Section 8 launched as a retail game in 2009 with mixed reviews due to some flaws in the game. TimeGate Studios took the brave decision to release a sequel straight to XBLA, PSN, and PC for $15. Has it paid off? Read on and find out.
Prejudice continues the story shortly after the original game. You play as Captain Corde tasked with wiping up the remaining forces that betrayed your side, a group of genetically engineered soldiers created by the military. The campaign is spread across several levels differing in terrain which involve completing objectives such as the usual run and gun, providing cover fire for your squad and infiltration missions. Vehicles also make up a portion of the game and see you drive a hover-bike with the aim to destroy key targets to progress. There is a bit of everything which keeps the game interesting.
A decent number of weapons and equipment are available and can be interchanged at Supply Depots found during the levels. The usual fare of assault, machine and sniper guns can be chosen and can be modified with different types of ammunition. For example, assault guns have four mods available; Rail Rounds offer long-range distance while Slug Rounds give great damage on enemies armour but are weaker when shooting their shields.
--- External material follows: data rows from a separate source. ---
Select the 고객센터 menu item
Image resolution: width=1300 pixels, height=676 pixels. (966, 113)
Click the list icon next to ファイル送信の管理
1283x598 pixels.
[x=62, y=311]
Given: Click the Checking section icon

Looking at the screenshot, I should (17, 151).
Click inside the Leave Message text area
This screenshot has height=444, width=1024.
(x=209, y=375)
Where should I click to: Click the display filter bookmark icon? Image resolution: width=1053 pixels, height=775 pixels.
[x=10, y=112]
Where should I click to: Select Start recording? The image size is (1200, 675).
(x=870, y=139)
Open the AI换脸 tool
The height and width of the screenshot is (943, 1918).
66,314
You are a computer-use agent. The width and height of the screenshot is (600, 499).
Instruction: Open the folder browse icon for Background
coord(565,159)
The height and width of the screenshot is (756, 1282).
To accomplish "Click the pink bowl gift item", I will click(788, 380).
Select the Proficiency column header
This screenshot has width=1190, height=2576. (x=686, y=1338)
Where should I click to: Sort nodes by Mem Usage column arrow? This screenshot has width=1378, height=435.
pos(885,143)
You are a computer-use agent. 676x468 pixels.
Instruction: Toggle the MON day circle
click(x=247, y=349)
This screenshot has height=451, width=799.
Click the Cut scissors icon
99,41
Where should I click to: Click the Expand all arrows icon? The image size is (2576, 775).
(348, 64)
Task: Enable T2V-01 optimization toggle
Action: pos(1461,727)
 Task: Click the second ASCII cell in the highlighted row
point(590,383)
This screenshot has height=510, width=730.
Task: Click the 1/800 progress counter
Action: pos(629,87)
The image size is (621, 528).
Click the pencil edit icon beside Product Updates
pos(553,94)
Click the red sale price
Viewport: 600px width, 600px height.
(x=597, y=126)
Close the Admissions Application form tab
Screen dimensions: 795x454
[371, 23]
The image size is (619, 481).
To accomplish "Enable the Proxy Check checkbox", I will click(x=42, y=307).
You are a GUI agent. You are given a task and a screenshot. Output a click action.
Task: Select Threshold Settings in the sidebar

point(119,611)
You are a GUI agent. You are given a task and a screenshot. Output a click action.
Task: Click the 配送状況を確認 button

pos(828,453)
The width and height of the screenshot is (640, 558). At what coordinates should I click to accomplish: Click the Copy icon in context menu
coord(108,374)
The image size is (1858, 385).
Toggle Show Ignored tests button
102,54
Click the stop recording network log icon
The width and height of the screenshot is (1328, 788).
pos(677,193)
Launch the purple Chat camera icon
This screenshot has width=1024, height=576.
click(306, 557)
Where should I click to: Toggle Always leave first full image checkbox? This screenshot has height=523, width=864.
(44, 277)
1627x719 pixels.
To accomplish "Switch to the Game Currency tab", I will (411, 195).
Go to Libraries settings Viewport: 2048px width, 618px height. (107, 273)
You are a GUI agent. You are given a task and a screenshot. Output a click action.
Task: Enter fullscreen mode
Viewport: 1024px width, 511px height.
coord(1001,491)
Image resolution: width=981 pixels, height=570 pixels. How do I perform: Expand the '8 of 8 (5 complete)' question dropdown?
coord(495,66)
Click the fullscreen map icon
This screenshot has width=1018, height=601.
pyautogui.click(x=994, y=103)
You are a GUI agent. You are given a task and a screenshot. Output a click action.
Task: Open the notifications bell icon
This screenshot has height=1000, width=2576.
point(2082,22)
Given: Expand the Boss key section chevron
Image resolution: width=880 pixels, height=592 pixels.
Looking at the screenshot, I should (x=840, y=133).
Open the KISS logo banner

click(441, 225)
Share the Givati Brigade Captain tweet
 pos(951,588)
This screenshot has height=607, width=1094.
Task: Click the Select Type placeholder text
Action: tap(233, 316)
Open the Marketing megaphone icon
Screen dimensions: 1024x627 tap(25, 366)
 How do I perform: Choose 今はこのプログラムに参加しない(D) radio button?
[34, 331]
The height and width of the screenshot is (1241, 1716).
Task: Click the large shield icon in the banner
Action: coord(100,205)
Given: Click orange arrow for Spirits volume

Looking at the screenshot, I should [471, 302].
At easier difficulties the mods are not a necessity but on hard it can make a very noticeable difference. Your player also has two very handy additions to his capabilities; a super sprint which engages after a few seconds of normal sprinting which gives you a lengthy boost in speed and a jet pack which allows several seconds of flight.
The campaign is of (now) average length, taking around five hours to complete. Considering this is a downloadable game it rivals boxed games such as Homefront in length. While the original campaign was seen by many as an added bonus, Prejudice does have some thought and the campaign is enjoyable to play. Overall the game is quite easy though I noticed that in the hard difficulty there were a few sections in the game that were overly hard compared to others. An example is a level where you have to escort a tank to its destination. I had little issue with the game up to this point and then the difficulty ramps up to insane as you try to kill enemies and repair the tank at the same time, if the tank is destroyed it is game over!
The multiplayer side of the game is what everyone will be buying the game for. The Conquest mode has four large maps which may sound few in number but these can each be split into three smaller maps effectively giving you twelve. Support for up to 32 players in a game is impressive, these can be hosted either on official TimeGate Servers, dedicated servers hosted by a player or finally an offline mode. You can add bots to make up the numbers if there are not enough human players. One feature that is lacking is a lobby to invite friends in to and join a game. This can result in a mad scramble, firstly to join a friends game and hope you can get in and secondly be on the same team. This is a near standard feature in multiplayer games and surprisingly it is missing!
Conquest plays like modes found on games such as Bad Company 2 where you must capture a location and try to keep possession for as long as possible. Prejudice adds a further element with Dynamic Combat Missions (DCM) which are random team missions such as collecting intel, escorting a convoy or securing a location. Successfully completing a DCM will reward your team with extra points, failing will give your opponents some points. DCM are a great feature which integrates playlists such as Capture The Flag or VIP into the game, it adds considerably to the dynamics of the game ensuring no two feel the same.
Deployables are another addition and are a replacement of sorts for killstreaks. These are purchased with the money you earn from completing objectives or killing enemies and come in a few varieties. Mini gun and rocket turrets keep infantry and vehicles at bay and anti-aircraft turrets take out airborne infantry when they are drop shipping. Vehicles can also be deployed and include hover-bikes, mech units and tanks, all of which can be used by your player. The deployables introduce a great tactical edge to the game, especially the anti-aircraft turrets as they limit where your opponents can drop from orbit.
The second multiplayer mode is Swarm which is a take on the popular hoard mode. Swarm is playable over 12 maps and 5 difficulties up to insane. Four players, a mixture of human or bots, must defend a location against waves of increasingly difficult enemy opponents. As with the Conquest mode, deployables can be used which gives a feel of playing tower defense style game. If done well, hoard games can be extremely fun game to play and Swarm seems to have the balance just right. A third mode is planned but has not yet been announced what it is yet, my guess would be something along the lines of the Bad Company 2 Onslaught mode.
For your 1200 :MSPoints: / $15 you get a five hour campaign and two great multiplayer games with Conquest and Swarm. TimeGate have managed to squeeze in a lot into that 1.8GB download which compared to some boxed games in terms of content and value is amazing. Prejuidice is yet another online first person shooter but it has enough difference to make it stand out from the Call of Duty clones. I can easily see this replacing my regular online shooter Bad Company 2. Seriously, it’s that good!
Campaign is fairly good but the game excels in the online modes. The lack of a lobby system for friends to join is inexcusable though!
Great looking graphics thanks to the Unreal engine. There are some occasional texture popup but nothing that spoils the game.
Music and sounds are reasonable but nothing memorable.